Second, the ‘requirement’ that any recount be conducted by hand shows more courage and commitment than I’ve seen from any public official in a while. Here’s why: If some county decides to contest that requirement, it’s likely that a court would decide that the WEC has no statutory authority to order a hand-counted recount. The Commissioners were aware of that when they voted, but went ahead anyway. Set aside the fact that recounts are a thing of the past in Wisconsin; I like the kind of leadership that says, “Let’s do the right thing and see if anyone tries to stop us.”

Third, the decision signifies a distinct break from the old Government Accountability Board’s attitude toward elections technology. The old GAB—board and staff—seemed resistant to even the idea that voting machines could miscount. I remember talking with them about the Medford miscount, when misprogrammed machines ignored all straight-party ticket votes. About a third of that city’s votes in a presidential election were lost. GAB staff told me, with a pained expression, “You can’t blame that on the machines!”, as if I would hurt the machine’s feelings if it heard me say it needed to be audited. I can so easily imagine the old GAB Director Kevin Kennedy defending the Optech Eagle with such an argument.

But WEC Director Michael Haas and the Commissioners are willing to take a stand: A machine that cannot count a valid vote has got to go.

I know I may be giving WEC credit for understanding the obvious, but it is a change from the way they were talking only two years ago. And that’s good.

The no-worse-than-usual news is, well, unsurprising.
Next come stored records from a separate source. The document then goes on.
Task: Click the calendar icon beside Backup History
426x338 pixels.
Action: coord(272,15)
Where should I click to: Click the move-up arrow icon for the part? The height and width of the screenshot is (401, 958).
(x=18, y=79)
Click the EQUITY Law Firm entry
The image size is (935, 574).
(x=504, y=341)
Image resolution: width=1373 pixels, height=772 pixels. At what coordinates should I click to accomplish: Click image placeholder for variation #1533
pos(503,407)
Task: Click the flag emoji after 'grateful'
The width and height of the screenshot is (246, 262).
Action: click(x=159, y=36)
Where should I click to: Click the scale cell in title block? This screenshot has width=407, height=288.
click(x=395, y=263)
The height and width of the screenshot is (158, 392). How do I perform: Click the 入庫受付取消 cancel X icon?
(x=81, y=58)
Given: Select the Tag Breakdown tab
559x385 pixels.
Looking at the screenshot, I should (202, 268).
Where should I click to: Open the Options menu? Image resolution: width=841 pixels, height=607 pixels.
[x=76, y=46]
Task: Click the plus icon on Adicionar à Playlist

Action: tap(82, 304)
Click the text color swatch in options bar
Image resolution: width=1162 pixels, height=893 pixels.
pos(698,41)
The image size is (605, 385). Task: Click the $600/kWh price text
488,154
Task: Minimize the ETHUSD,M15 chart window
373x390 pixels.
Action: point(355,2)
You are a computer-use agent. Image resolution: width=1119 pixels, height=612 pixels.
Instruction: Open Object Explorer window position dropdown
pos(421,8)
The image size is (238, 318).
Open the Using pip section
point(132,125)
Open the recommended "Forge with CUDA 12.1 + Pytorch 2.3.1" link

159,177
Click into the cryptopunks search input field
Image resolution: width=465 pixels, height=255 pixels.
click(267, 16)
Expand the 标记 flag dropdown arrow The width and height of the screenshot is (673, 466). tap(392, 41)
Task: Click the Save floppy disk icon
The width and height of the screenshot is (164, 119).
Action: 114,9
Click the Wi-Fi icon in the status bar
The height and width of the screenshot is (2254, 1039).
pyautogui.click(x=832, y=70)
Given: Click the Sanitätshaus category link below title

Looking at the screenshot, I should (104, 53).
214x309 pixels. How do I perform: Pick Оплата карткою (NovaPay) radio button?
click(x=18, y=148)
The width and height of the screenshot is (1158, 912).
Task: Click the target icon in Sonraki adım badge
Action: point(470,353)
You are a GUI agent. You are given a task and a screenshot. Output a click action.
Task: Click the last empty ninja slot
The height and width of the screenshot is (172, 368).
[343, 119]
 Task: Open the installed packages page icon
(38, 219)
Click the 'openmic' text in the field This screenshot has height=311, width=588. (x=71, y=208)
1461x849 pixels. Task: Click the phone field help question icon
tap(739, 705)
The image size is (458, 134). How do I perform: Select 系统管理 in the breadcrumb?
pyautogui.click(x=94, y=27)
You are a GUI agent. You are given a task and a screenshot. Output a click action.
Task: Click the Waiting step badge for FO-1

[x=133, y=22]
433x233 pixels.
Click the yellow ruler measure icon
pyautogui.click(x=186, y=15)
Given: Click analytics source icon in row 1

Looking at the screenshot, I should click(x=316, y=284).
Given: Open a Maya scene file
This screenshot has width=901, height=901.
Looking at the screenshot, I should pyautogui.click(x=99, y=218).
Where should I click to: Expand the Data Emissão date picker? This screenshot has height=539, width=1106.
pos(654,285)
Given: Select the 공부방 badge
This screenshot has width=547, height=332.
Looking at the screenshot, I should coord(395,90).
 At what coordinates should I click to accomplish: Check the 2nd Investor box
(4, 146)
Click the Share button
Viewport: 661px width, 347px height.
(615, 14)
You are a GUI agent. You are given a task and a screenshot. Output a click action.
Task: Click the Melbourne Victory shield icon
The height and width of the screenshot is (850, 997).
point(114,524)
  • The staff analysis of decertification stressed cost and convenience for clerks above all other considerations—to the point where I sat there seriously trying to think of how we could frame the risk of undetected election fraud as a cost issue.
  • No one ever has investigated or resolved the causes of the worst Optech Eagle miscount. The WEC is just guessing it was the wrong ink. In Marinette, three voting machines missed 9.6%, 26.5%, and 30.8% of the votes on the ballots they processed. It’s almost certain that ink had something to do with it, but if the voters marked their ballots at home, why did one section of town use unreadable ink at more than three times the rate of another part of town? And to add to the mystery, the municipal clerk told me that most of the absentee ballots in all three precincts were in-person early voters who marked their ballots in her office. Why would she provide the wrong pen at all, never mind provide it at different rates to the voters from the different precincts? Finally, in the one municipality where WEC staff did do a serious investigation of the cause of an Optech Eagle miscount, they couldn’t pin it entirely on ink. Something else was going on with those machines, and remaking the ballots might not fix it. 
  • Director Michael Haas, on at least two occasions today, referred respectfully to our testimony, and clearly understood what we were saying. But when he spoke most directly to the prospect of future routine election audits, he called it a ‘legislative issue.’ To me, that revealed his perception that Wisconsin’s local election clerks will not agree to verify election results unless forced by law. He’s probably correct, but that’s pretty darn sad. Thank goodness few other public officials take the same attitude toward their work product.
  • In my oral testimony, I cited several instances in which county boards of canvass certified obviously incorrect vote totals. I also spoke of the hard fact that none ever verify the vote totals before they certify. Sure enough, like a patellar reflex, the municipal clerk who spoke next offered indignant testimony: “We do too care about accuracy,” without offering any facts to back up that claim.

    Sigh. I suppose ‘care’ has several meanings, and I don’t doubt that she “feels concern or interest.“ But it’s also a simple fact that, until she routinely verifies the numbers on the computer tape before certifying them, she does not “exercise serious attention or effort to avoid damage or risk.”

    So, WEC’s attitude toward election accuracy is improving. But the local election officials still haven’t mastered Step 1: Accept that you have a problem.